February 14, 2012

Focus

“When Is the Worst Time to Go to the Hospital?” It Depends on Which Hospital and Which Day

Cheree Cleghorn | March 19, 2010

Once my husband was admitted—not for an emergency but for an unscheduled, important inpatient test—one night to the cardiac service in a hospital where I had worked.

There was a long delay once he got into the room.  He asked what the problem could be.  This was not like them.

“They are jammed to the rafters and over-flowing. We need to be a little patient. They’ll get here,” I told him.

“How in the world do you know that?” he asked.

I just knew, I said. I can read this hospital’s pulse as well as my own. Trust me on this. They’re having a hard time tonight. Stay cool.

When the nurse arrived to take him for the test, my husband said, “May I ask you a question. How full is this hospital tonight?”

She threw her hands up in frustration. “You can’t begin to understand. We’re are so far past peak I don’t know what to call it.”

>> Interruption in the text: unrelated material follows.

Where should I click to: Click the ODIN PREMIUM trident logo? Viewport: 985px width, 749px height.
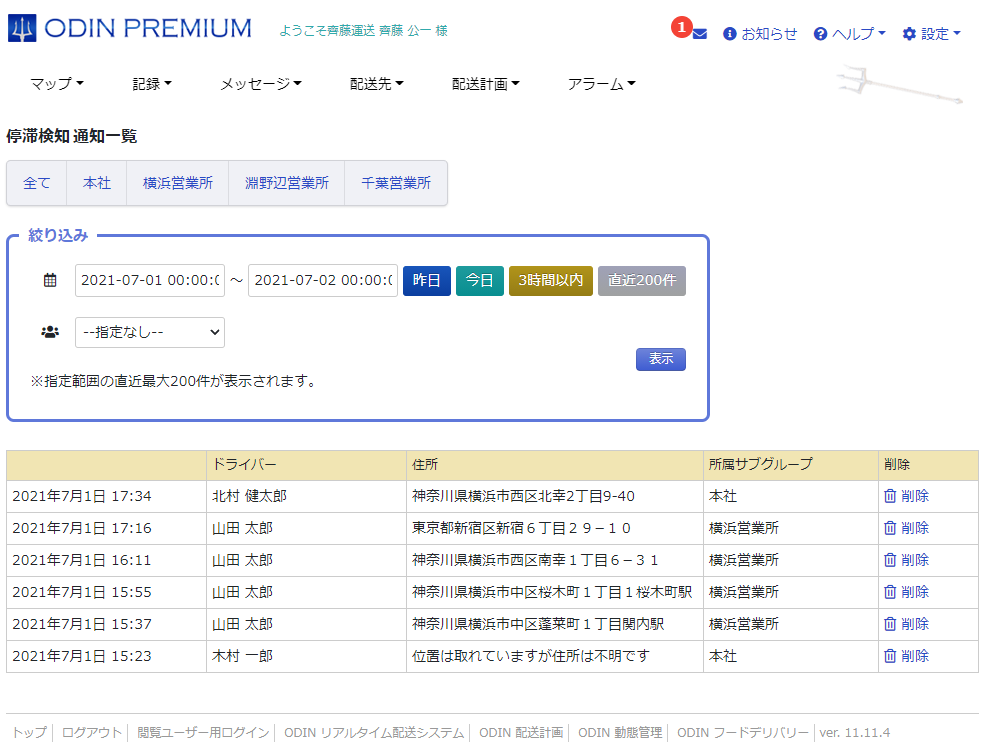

After that, my husband said, “Tell me how you knew this.”

I didn’t know but he pressed. Ever the journalist, he insisted I answer. This intrigued him.

“Well, the guerneys are all being moved as fast as possible. That is only true when the place is packed. Usually the patient is transported proportionate to the speed needed for their condition, more or less. This is not written down. It is just how people work. When every guerney looks like it is for an emergency, I figure that means something.

“It also is in their eyes. These people’s eyes telegraph to me, ‘We are up against the wall here.’ Let’s say you were at the newspaper. The presidential election had been that day and you get a call that the presses are not working right—and the paper was going to be very late getting out. What would your eyes look like? It’s kind of like that. You know your culture. I expect another health care person could walk in here tonight and make the same guess. It is not witchcraft.”

Also, this is one of American’s busiest hospitals and so, perhaps, it is easier to take its pulse than it would be in others.

This hospital takes its own pulse very well, too. They really scramble to make up for a bunch of big surprises but the fact remains that even here, they have to scramble.

Their morbidity and mortality outcomes show that they scramble effectively—their outcomes tend to be very, very good to excellent.

An excerpt from Dr. Pauline W. Chen’s column, Doctor and Patient, below, is about this issue.

What happens when a hospital hits its own threshold for being a risk to the patient? Too full? Understaffed? Weekends? Season (winter is worst)?

A new study shows what many experienced health care people know intuitively.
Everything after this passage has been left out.